-- Text under study follows --
L to R; Nate Aden, Senior Associate, World Resources Institute; Jennifer Holmgren, CEO of Lanzatech; Jacquelyn Francis, Executive Director at Global Warming Mitigation Project; and Ed Agnew, Corporate Development Manager, KOKO Networks at the Global Warming Mitigation roject press conference at COP27. November 8, 2022
Courtest of Sarah Pooler

On Thursday, Jacquelyn Francis will leave COP27 in Sharm El-Sheikh, Egypt, after almost two weeks of climate-change conferences and panels. 

Francis is the executive director and founder of the Aspen-based Global Warming Mitigation Project. She attended the 27th Conference of the Parties of the United Nations Framework Convention on Climate Change (COP27). 

She also attended last year and said that the tone of event shifted since 2021 with the year’s events. 



“There’s determination and hope and, like, kind of collective excitement. And then, other moments where it just felt very difficult,” she said. “There’s not as much progress as people were hoping. And, there’s people who are negative about all the processes, and people who are really determined and positive.”

According to the United Nations, only 24 of 193 countries had submitted updated National Determined Contributions — their outlined plans to meet specific climate goals — at the start of COP27. The four official primary objectives for this year’s convention were mitigation, adaptation, finance, and collaboration. 




They also talked a lot about loss and damage in relation to developing countries.

“I have noticed that there are a lot of the less-developed and underdeveloped countries that are being very vocal here for good reason,” Francis said. “They want to develop and, you know, they’re scared about the impacts of climate change on their lives and their survival.”

She said that the role of wealthy countries in mitigating the negative effects of climate change was much discussed. Aspen is like a micro study of this concept, with concentrated wealth and fossil-fuel burning activities prevalent in a relatively small area. She said Aspen has the opportunity to effect change because of that position.

“I think that there is a role to be played by philanthropists in wealthy countries in wealthy communities, and people looking to invest (in climate change mitigation) because that could create a lot more momentum and change, faster than what politicians and legislators can do.”

The rewards of investment in climate change mitigation played out on stage with Francis at the Global Warming Mitigation Project press conference on Nov. 8. Jennifer Holgrem — CEO of LanzaTech, a carbon recycling company and a 2018 Keeling Curve Prize laureate — discussed her work with Francis. 

“One of them is LanzaTech,” Francis said, “and they’ve just been announced as a finalist for the Earth Shot prize. And Jennifer from LanzaTech talked about how wonderful it was for the Keeling Curve Prize to recognize and promote the work they were doing.”

Heading back after the convention, she said she is looking forward to continuing her work in climate change mitigation and financially supporting innovators in the field. 

“The responsible thing to do is to take care of the future. And, one of the ways to do it is to not necessarily give to The Global Warming Mitigation Project, but to learn about where they can best invest,” Francis said.
-- Text under study concluded --
-- Listed records follows --
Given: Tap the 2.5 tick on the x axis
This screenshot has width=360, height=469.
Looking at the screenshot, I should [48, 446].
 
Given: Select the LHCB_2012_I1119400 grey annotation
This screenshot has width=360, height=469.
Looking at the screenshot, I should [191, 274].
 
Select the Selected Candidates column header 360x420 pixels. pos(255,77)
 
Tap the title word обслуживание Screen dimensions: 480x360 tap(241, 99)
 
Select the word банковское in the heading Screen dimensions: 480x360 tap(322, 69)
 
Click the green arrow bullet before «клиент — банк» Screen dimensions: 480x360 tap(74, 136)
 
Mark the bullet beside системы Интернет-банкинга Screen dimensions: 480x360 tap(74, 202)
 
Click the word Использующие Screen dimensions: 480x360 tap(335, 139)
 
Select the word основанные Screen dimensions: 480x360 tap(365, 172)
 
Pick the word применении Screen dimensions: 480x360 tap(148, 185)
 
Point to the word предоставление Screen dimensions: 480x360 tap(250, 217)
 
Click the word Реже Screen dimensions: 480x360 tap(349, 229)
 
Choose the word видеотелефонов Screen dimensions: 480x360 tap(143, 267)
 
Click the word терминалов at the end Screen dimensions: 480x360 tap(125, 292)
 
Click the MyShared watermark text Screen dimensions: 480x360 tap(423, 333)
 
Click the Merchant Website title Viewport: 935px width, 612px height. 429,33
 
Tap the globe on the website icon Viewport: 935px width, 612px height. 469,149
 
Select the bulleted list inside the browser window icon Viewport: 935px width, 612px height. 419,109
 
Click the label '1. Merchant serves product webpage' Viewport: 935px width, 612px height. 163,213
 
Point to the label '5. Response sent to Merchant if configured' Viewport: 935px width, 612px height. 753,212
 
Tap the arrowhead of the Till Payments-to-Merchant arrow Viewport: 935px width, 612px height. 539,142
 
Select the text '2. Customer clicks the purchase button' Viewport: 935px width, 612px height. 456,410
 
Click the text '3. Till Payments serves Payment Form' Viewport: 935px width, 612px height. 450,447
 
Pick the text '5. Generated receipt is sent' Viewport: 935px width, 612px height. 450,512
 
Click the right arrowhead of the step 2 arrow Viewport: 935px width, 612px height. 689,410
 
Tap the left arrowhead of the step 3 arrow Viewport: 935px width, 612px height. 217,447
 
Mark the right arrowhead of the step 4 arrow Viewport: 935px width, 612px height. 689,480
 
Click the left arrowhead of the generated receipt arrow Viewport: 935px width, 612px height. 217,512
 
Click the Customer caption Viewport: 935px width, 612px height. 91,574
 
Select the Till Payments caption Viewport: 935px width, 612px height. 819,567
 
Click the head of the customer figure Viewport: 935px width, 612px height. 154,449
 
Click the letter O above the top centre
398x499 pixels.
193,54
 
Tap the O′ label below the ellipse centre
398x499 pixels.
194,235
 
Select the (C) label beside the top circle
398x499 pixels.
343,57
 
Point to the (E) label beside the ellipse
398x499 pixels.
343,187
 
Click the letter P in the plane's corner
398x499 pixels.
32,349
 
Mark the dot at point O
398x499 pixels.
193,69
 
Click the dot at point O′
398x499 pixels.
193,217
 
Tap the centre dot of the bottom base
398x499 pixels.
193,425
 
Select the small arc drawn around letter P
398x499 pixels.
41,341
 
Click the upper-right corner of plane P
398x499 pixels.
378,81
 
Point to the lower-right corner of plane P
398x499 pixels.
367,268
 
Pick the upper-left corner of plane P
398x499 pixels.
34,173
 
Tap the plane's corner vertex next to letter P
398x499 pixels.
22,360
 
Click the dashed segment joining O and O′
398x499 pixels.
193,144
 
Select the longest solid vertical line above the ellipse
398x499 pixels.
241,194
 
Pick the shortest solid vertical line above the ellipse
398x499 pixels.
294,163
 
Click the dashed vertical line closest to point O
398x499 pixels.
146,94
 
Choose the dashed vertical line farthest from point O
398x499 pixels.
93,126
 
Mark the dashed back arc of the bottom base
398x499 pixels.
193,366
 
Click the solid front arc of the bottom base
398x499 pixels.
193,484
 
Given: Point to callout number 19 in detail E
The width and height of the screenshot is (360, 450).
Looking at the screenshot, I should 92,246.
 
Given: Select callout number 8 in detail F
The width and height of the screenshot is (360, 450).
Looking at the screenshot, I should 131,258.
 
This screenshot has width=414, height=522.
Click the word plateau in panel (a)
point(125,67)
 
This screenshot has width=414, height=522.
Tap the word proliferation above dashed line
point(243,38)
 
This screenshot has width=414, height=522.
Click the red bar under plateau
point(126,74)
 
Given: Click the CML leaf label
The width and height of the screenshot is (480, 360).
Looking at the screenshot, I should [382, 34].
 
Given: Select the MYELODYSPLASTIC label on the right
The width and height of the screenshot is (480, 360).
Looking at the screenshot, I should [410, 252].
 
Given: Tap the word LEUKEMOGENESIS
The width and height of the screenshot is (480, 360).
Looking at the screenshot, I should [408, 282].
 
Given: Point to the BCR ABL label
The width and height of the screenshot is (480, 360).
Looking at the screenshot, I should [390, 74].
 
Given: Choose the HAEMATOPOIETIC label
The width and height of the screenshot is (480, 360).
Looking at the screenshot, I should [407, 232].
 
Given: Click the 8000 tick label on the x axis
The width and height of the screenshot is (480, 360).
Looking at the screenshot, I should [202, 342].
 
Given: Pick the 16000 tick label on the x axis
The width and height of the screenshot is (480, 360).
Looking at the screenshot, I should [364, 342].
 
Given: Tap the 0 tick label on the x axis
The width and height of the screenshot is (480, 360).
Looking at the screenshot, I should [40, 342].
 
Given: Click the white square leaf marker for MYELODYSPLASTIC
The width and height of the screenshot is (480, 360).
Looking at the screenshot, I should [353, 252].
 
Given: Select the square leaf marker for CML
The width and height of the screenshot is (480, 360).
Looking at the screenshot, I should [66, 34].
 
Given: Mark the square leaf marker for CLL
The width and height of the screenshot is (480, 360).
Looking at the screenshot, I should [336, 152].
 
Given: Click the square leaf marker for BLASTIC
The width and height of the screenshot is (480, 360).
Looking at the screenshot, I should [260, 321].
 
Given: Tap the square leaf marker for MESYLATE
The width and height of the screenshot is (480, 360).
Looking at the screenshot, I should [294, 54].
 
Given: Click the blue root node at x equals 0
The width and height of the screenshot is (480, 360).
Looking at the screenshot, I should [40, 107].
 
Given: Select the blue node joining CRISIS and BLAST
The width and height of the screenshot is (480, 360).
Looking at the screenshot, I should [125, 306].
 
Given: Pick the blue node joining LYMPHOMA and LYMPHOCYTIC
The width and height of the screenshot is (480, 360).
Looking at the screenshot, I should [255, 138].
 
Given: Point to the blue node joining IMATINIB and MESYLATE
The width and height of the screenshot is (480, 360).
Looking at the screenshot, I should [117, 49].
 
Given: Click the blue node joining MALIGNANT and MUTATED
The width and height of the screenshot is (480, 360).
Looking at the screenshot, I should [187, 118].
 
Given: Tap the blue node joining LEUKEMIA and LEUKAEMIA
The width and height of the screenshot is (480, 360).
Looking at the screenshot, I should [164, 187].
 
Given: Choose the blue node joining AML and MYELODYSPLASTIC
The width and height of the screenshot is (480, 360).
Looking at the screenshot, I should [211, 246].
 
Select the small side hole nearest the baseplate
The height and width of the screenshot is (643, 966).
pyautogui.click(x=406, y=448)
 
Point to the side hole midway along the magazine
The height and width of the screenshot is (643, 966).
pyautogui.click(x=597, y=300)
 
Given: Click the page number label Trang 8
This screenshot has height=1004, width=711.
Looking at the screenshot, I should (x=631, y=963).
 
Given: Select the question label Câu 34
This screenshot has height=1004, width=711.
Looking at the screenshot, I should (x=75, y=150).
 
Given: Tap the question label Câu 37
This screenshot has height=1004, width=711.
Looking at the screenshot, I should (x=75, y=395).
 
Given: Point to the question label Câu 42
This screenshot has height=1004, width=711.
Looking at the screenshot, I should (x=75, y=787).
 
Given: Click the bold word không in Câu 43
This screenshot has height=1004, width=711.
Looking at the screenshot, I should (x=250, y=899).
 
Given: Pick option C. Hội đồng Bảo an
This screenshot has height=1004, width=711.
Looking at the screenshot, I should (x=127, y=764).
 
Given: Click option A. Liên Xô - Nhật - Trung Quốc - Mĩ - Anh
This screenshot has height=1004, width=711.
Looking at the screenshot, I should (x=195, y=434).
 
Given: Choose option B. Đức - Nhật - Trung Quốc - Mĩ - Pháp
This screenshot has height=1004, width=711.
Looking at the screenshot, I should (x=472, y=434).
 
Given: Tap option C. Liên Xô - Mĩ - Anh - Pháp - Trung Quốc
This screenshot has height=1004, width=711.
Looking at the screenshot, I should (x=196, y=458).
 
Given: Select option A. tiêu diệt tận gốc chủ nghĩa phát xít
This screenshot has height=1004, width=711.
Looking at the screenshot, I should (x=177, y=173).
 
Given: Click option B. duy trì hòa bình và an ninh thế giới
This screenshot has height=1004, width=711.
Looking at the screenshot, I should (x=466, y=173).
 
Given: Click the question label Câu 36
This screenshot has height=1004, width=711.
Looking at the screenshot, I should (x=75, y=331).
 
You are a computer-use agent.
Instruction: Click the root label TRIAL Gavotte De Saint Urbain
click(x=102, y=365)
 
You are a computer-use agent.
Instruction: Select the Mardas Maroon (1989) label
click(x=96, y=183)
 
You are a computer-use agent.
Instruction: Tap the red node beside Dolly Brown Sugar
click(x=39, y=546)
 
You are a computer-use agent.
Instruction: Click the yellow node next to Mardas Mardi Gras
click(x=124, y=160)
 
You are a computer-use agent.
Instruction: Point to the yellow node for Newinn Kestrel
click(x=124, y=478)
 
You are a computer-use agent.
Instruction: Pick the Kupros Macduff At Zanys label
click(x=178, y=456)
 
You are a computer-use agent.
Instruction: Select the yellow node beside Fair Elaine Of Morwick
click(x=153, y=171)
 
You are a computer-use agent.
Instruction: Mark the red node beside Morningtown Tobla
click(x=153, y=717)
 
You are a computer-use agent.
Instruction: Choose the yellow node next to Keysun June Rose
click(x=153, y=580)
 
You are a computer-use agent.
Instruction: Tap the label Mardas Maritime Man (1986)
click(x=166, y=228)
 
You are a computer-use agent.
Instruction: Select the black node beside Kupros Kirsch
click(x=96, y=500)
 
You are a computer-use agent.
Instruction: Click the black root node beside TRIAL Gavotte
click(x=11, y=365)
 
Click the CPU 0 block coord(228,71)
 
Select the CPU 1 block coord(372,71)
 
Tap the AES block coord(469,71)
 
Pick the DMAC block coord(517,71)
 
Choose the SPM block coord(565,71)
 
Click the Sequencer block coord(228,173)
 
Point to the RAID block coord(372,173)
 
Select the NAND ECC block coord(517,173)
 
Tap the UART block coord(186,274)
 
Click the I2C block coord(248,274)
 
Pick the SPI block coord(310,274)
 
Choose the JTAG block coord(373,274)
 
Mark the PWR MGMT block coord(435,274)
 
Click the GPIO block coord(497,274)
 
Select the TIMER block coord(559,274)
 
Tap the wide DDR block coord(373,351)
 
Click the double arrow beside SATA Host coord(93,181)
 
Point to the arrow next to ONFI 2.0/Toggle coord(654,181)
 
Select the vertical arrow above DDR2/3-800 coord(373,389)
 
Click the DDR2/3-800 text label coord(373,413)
-- Listed records concluded --
Problems and tasks:
A) List the four official primary objectives for this year's convention, as given in the article on Jacquelyn Francis at COP27.
B) In the article on Jacquelyn Francis at COP27, write out the stretch from "Francis is the" through "the year’s events." word for word.

Answers:
A) Mitigation, adaptation, finance, and collaboration.

B)
Francis is the executive director and founder of the Aspen-based Global Warming Mitigation Project. She attended the 27th Conference of the Parties of the United Nations Framework Convention on Climate Change (COP27). 

She also attended last year and said that the tone of event shifted since 2021 with the year’s events.